Funding options available to freight carriers and brokers is extremely limited and one of the industry’s biggest obstacles to sustained profitability. The commercial banking system is inherently risk adverse. The stringent qualification requirements to secure an operating line of credit is far too restrictive for most small and medium size fleets. Before any bank lends money, it needs to be satisfied that the business can sustain operations as it manages the debt payment. As commercial banks typically regard the transportation industry to be volatile and unstable, they generally avoid lending money to trucking companies.
Freight factoring is the ideal solution for carriers and brokers facing this difficult obstacle. A trucking company’s most valuable assets are the invoices they issue to customers upon delivery of each load. Factoring is not a loan, it is the selling of these invoice receivables at a discount in exchange for immediate cash to create positive cash flow. The process is simple; deliver a load, invoice the customer and send copy of invoice to the factor. The factoring company verifies delivery of load and advances payment within 24 hours, then waits to be paid by the trucking company’s customer. Advantages of freight factoring include; easy qualification, fast access to cash, inclusive account receivables management, risk mitigating support, plus numerous additional features depending on the factoring company providing the service.
Choosing the best factoring company to partner with is a critical first step in implementing this financial strategy. The benefits are potentially extensive, but the anguish resulting from choosing the wrong factoring company to work with can be equally devastating. If the factoring company is not customer focused, lacks transparency or does not fully understand the trucking industry, there will undoubtedly be service issues that will impact access to your money. Ensure to perform proper due diligence; research the candidates, interview them and choose accordingly.

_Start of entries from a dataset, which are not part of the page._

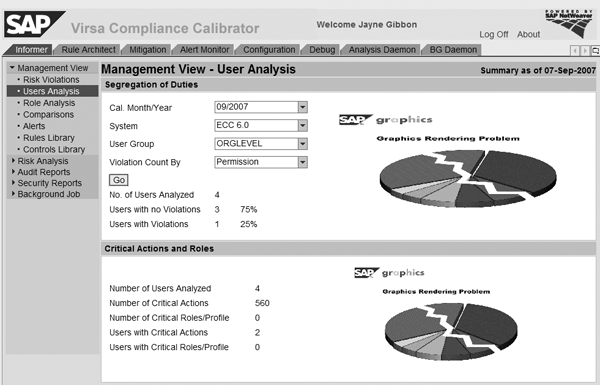Select Role Analysis in sidebar
The width and height of the screenshot is (600, 385).
click(49, 103)
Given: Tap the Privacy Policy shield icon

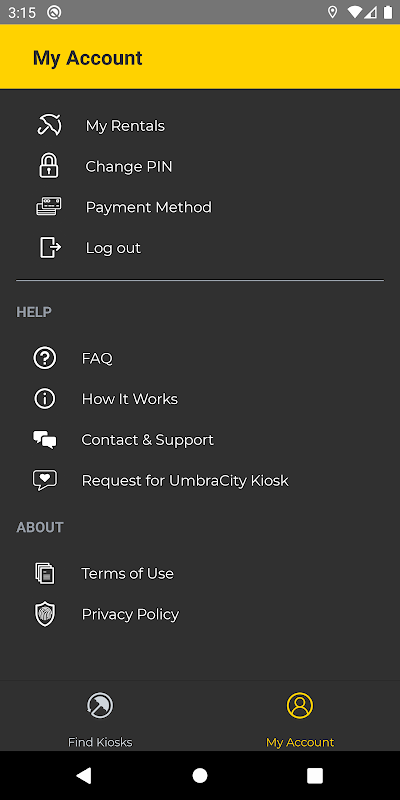Looking at the screenshot, I should pyautogui.click(x=45, y=614).
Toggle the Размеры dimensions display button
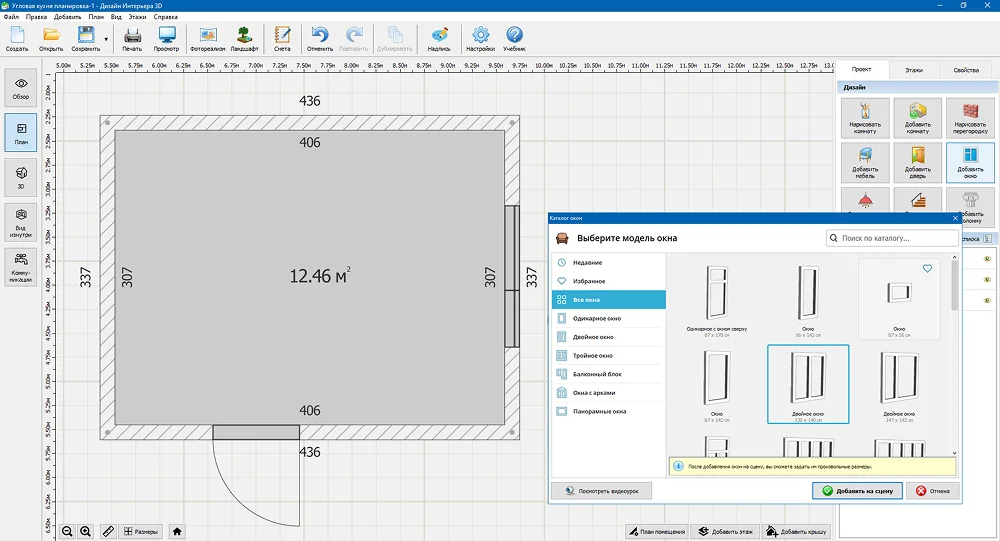 click(139, 531)
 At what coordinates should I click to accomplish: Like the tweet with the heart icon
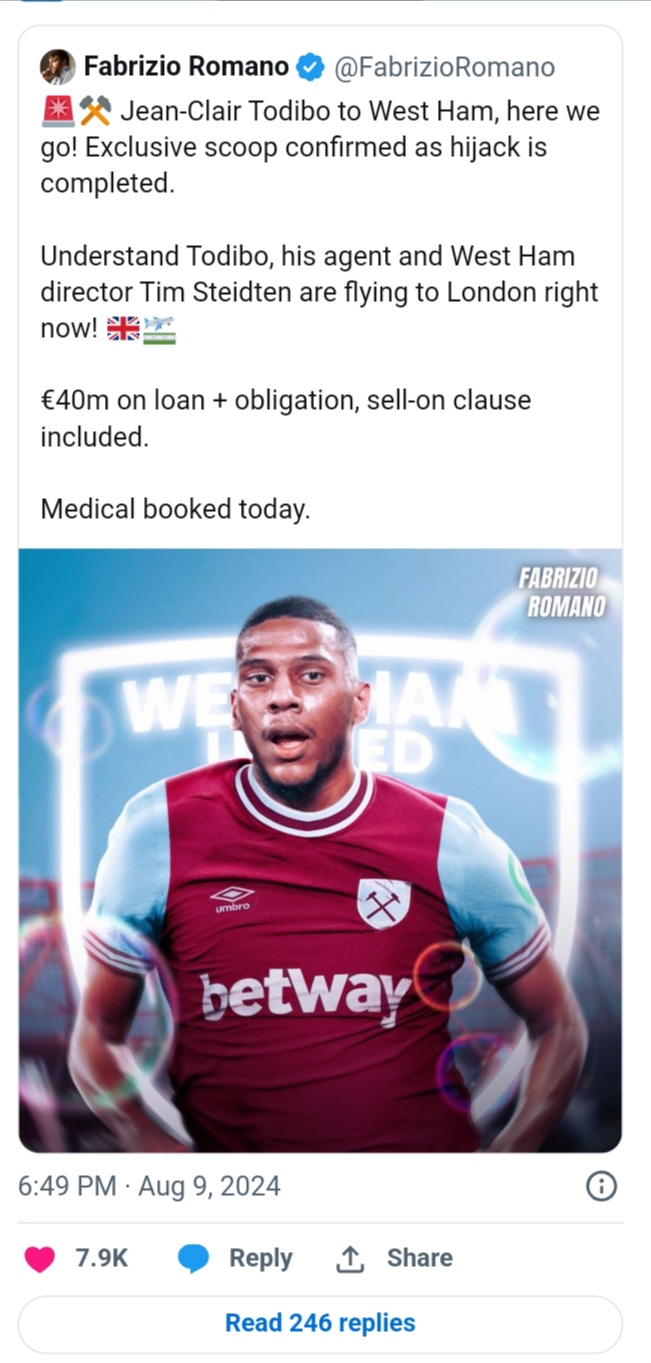click(40, 1258)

Most invoice factoring companies serve a multitude of industries, only a few are industry specific. Be sure to partner with a factor that understands your business. Freight Factoring is a particular form of invoice factoring designed specifically for trucking companies providing easy qualification, fast funding, easy document submission and ease of use. Factoring fees range depending on the factoring company, but typically are much more competitive than general accounts receivable factoring fees.